Médico acusado de estupro de filha de três anos em Arapiraca tem defesa contestando laudo do IML e conduta da delegada

O caso envolvendo o médico acusado de estupro de vulnerável contra a própria filha de três anos em Arapiraca tem tomado proporções cada vez mais intensas. A defesa do acusado afirmou veementemente que o crime não foi cometido, baseando-se no laudo do Instituto Médico Legal (IML) que supostamente prova a inexistência de abuso sexual contra a criança.

Após a conclusão do inquérito realizado pela delegada Maria Fernandes Porto, da Delegacia Especial da Criança e do Adolescente da mesma cidade, o médico foi indiciado. No entanto, a defesa do suspeito alega que a delegada agiu de forma contrária aos fatos apurados e ao laudo do IML. Segundo os advogados, o documento oficial comprova a inocência do médico.

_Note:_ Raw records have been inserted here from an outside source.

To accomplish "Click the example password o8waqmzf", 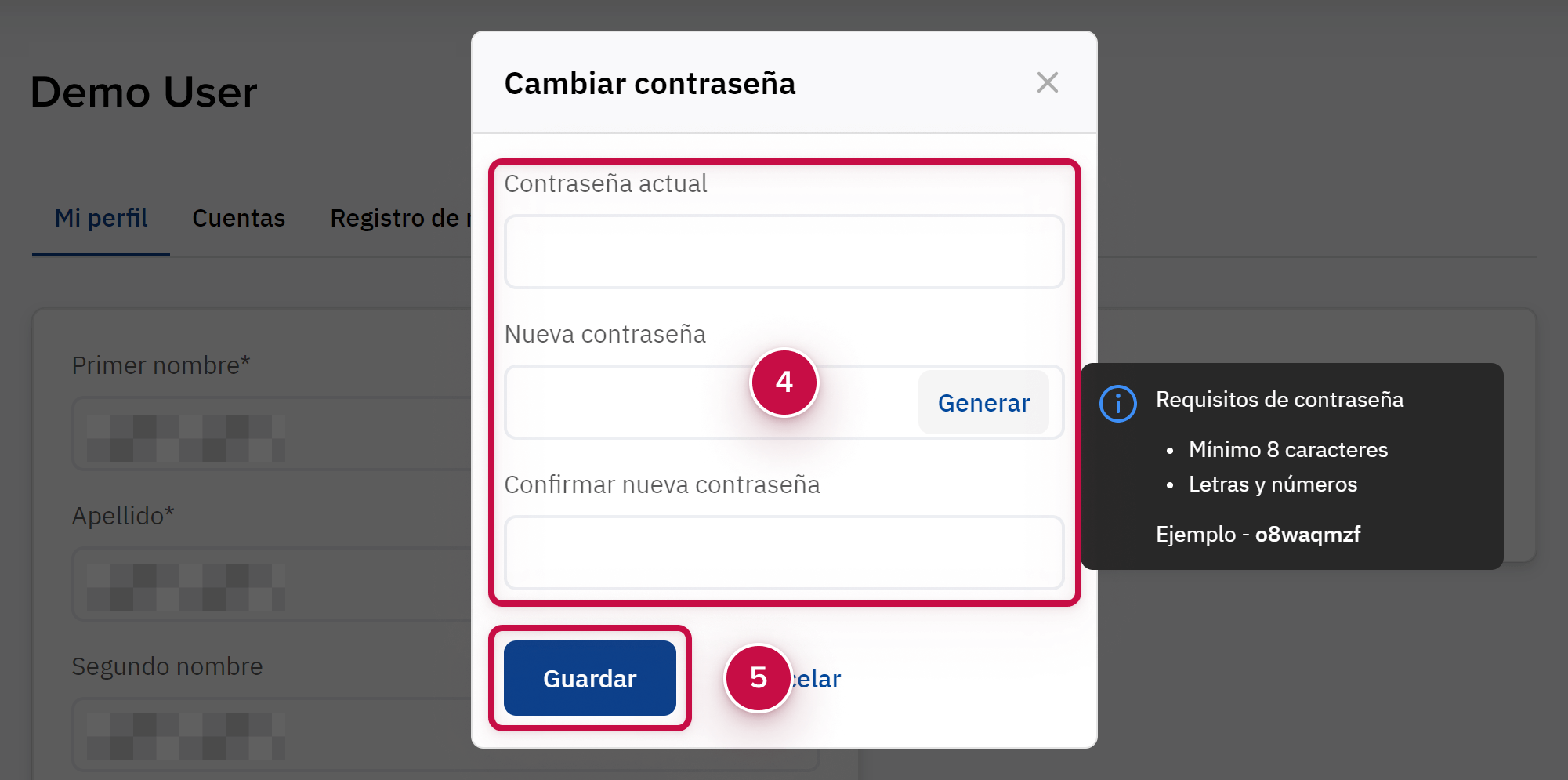I will coord(1307,535).
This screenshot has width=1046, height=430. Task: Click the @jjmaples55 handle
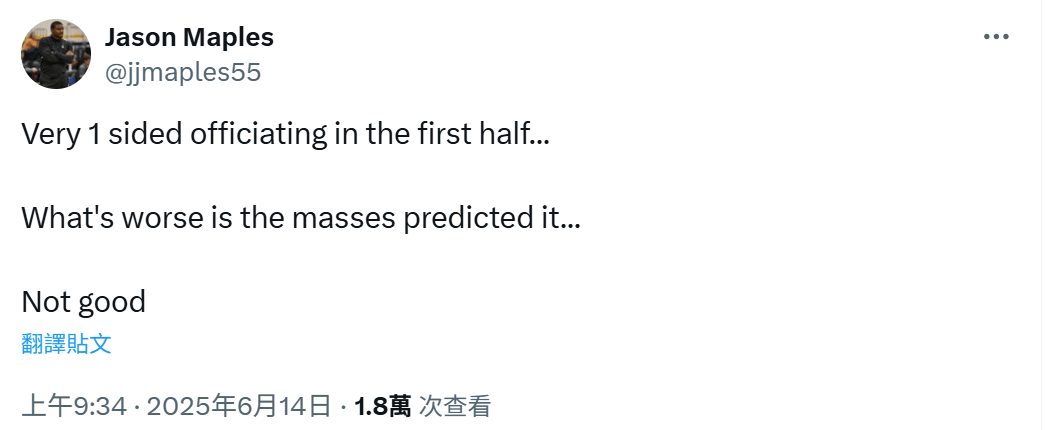182,71
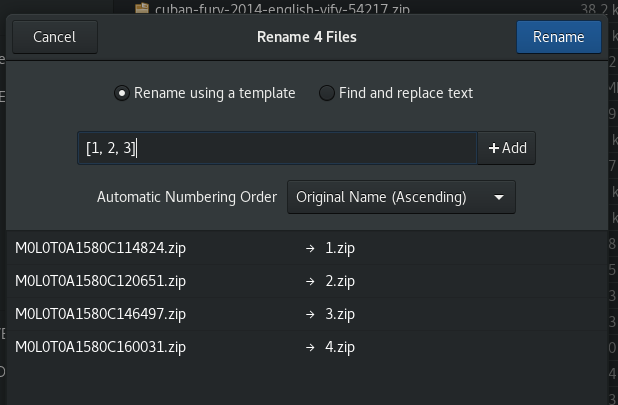The width and height of the screenshot is (618, 405).
Task: Select the M0L0T0A1580C120651.zip row
Action: point(100,281)
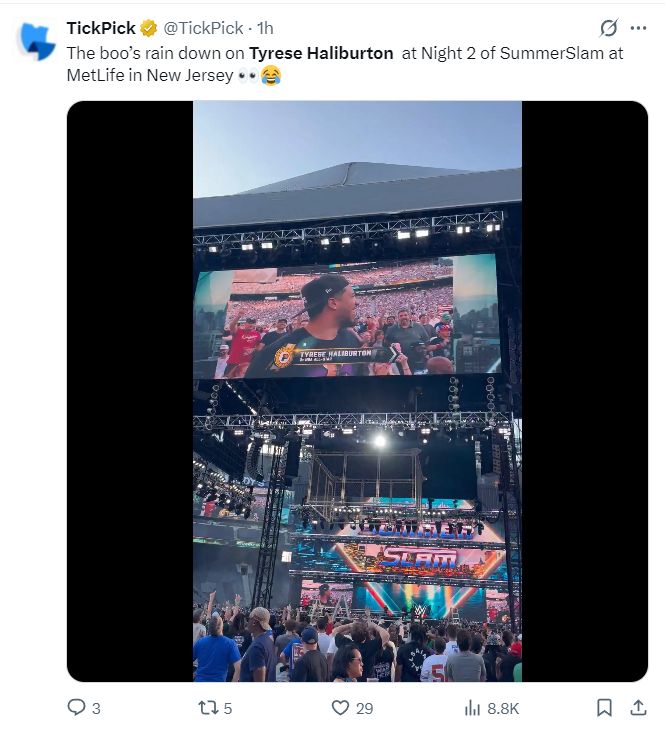The width and height of the screenshot is (665, 732).
Task: Click the 8.8K views count
Action: [x=503, y=708]
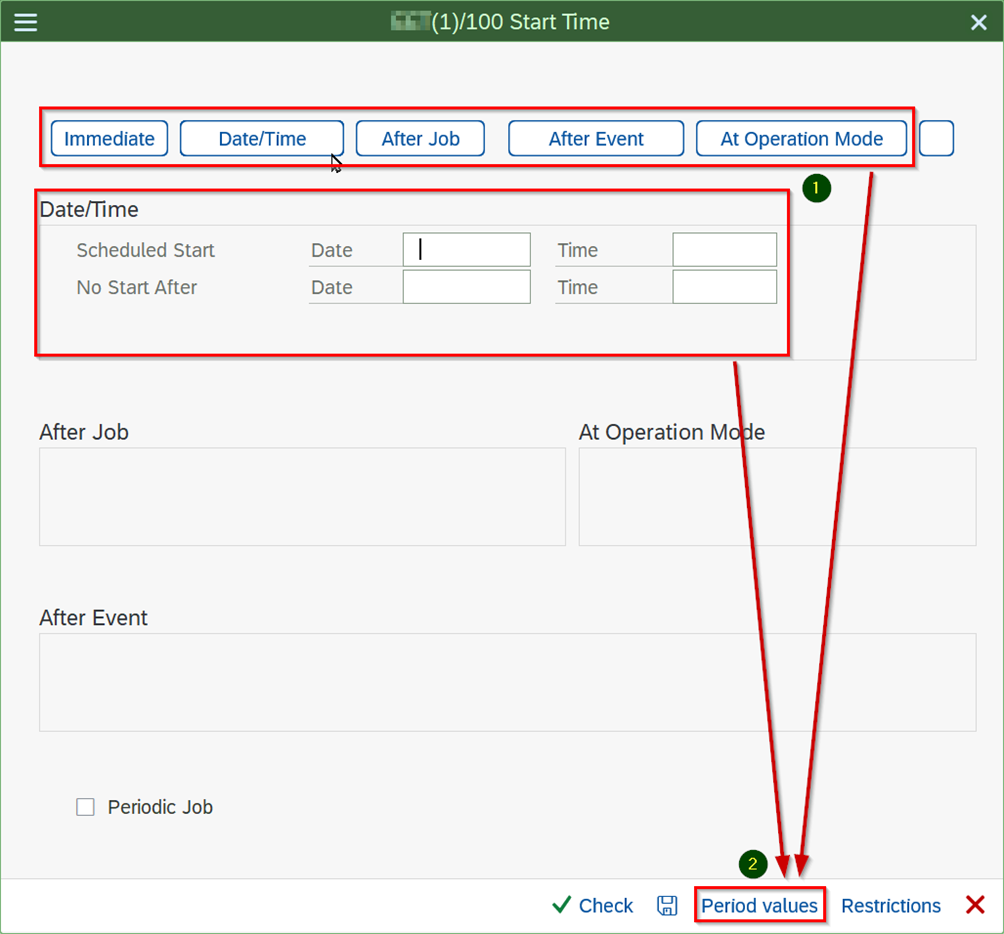Click the blank button beside At Operation Mode
1004x934 pixels.
(x=936, y=139)
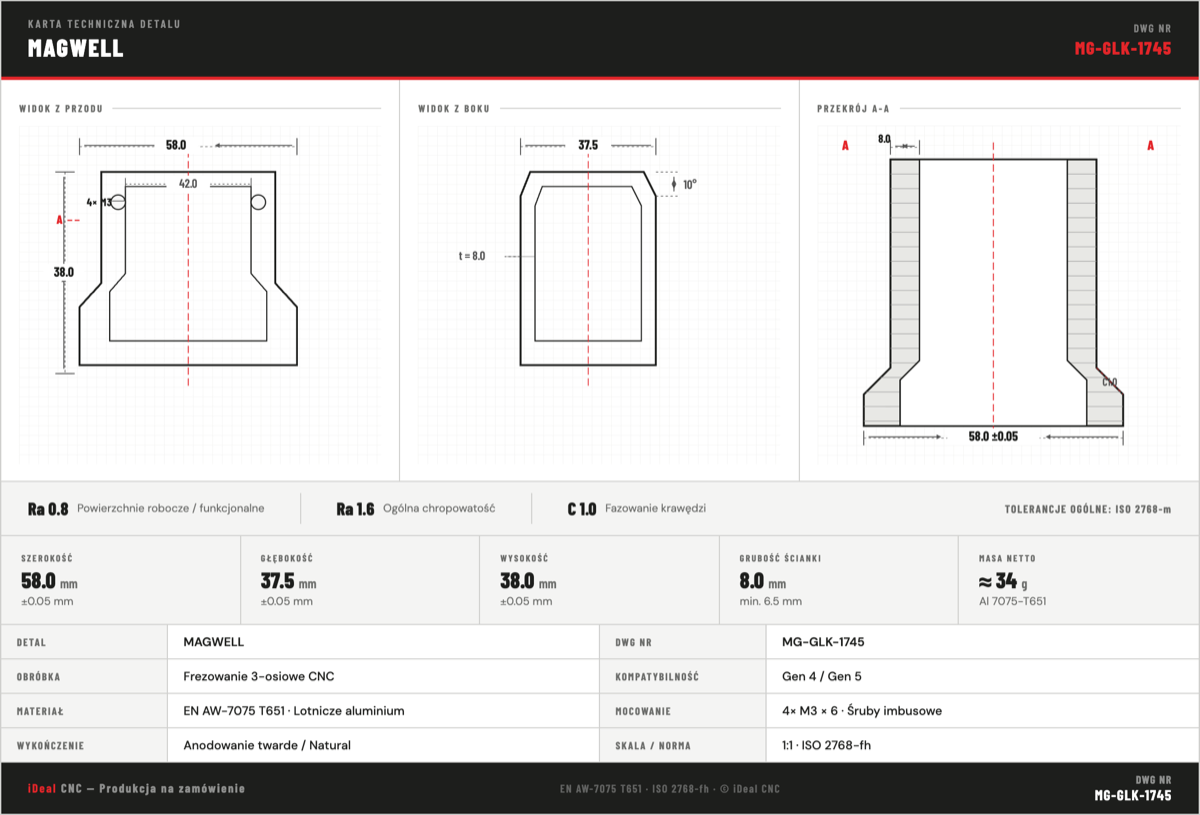
Task: Click the MAGWELL title in header
Action: coord(76,48)

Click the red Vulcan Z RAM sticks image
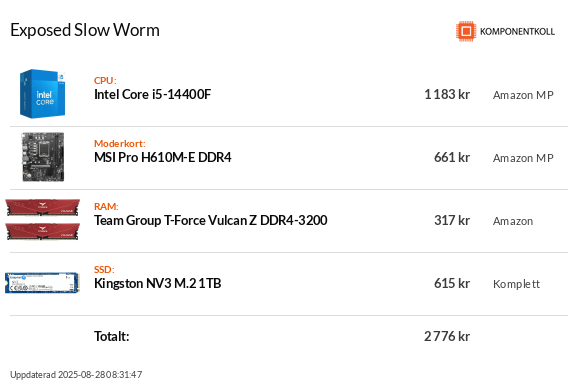pos(43,220)
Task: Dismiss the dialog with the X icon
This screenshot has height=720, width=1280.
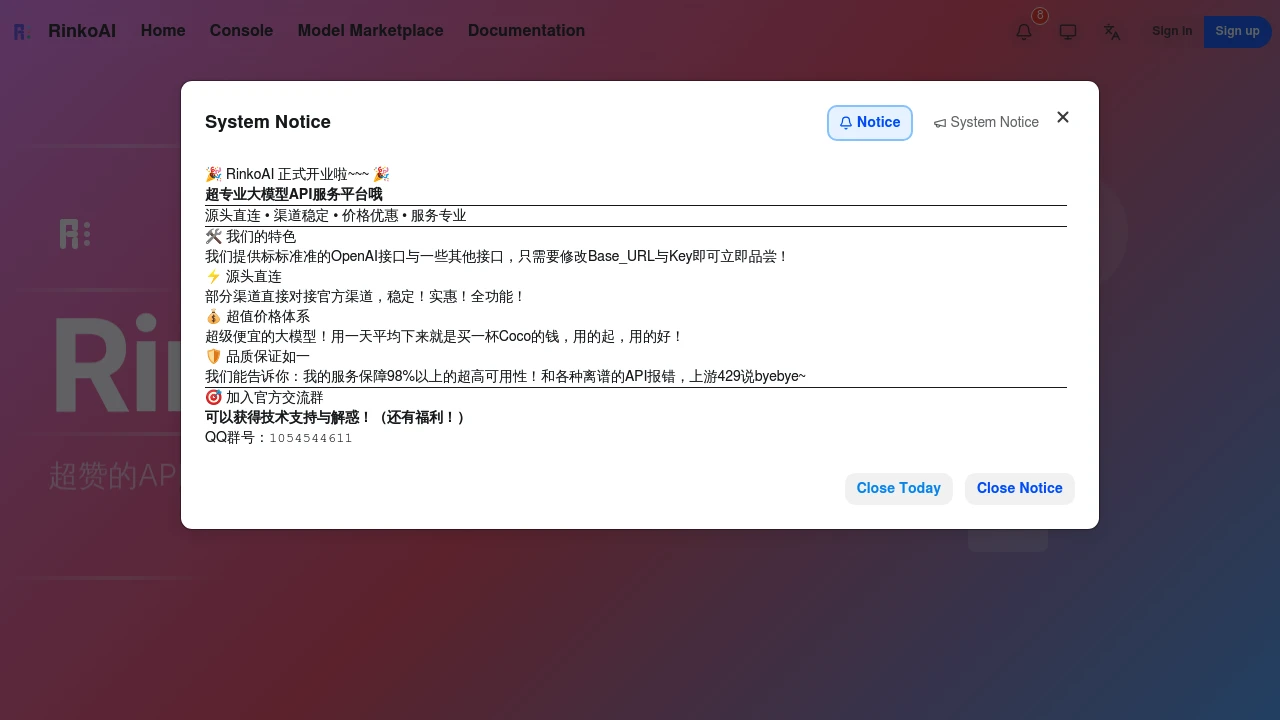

A situação ganhou contornos ainda mais graves com a acusação de que a delegada teria faltado com a ética profissional ao divulgar informações sigilosas, colocando em risco a integridade física do pai da vítima. A alegação de que as imagens que comprovariam os abusos não foram apresentadas à polícia pela mãe da criança também trouxe mais polêmica ao caso, com a defesa do médico argumentando que as câmeras de segurança já estavam instaladas antes do nascimento da vítima.

Para os advogados do médico, toda a situação seria fruto de uma vingança da mãe da vítima durante um processo de separação do casal, resultando em danos irreparáveis para a vida social da criança. A controvérsia em torno do caso continua gerando debates e polêmicas, à medida que novos detalhes vêm à tona e se tornam objeto de análise por parte das autoridades competentes. A busca por justiça e esclarecimento sobre o ocorrido permanece como um desafio diante das acusações e contestações apresentadas pelas partes envolvidas.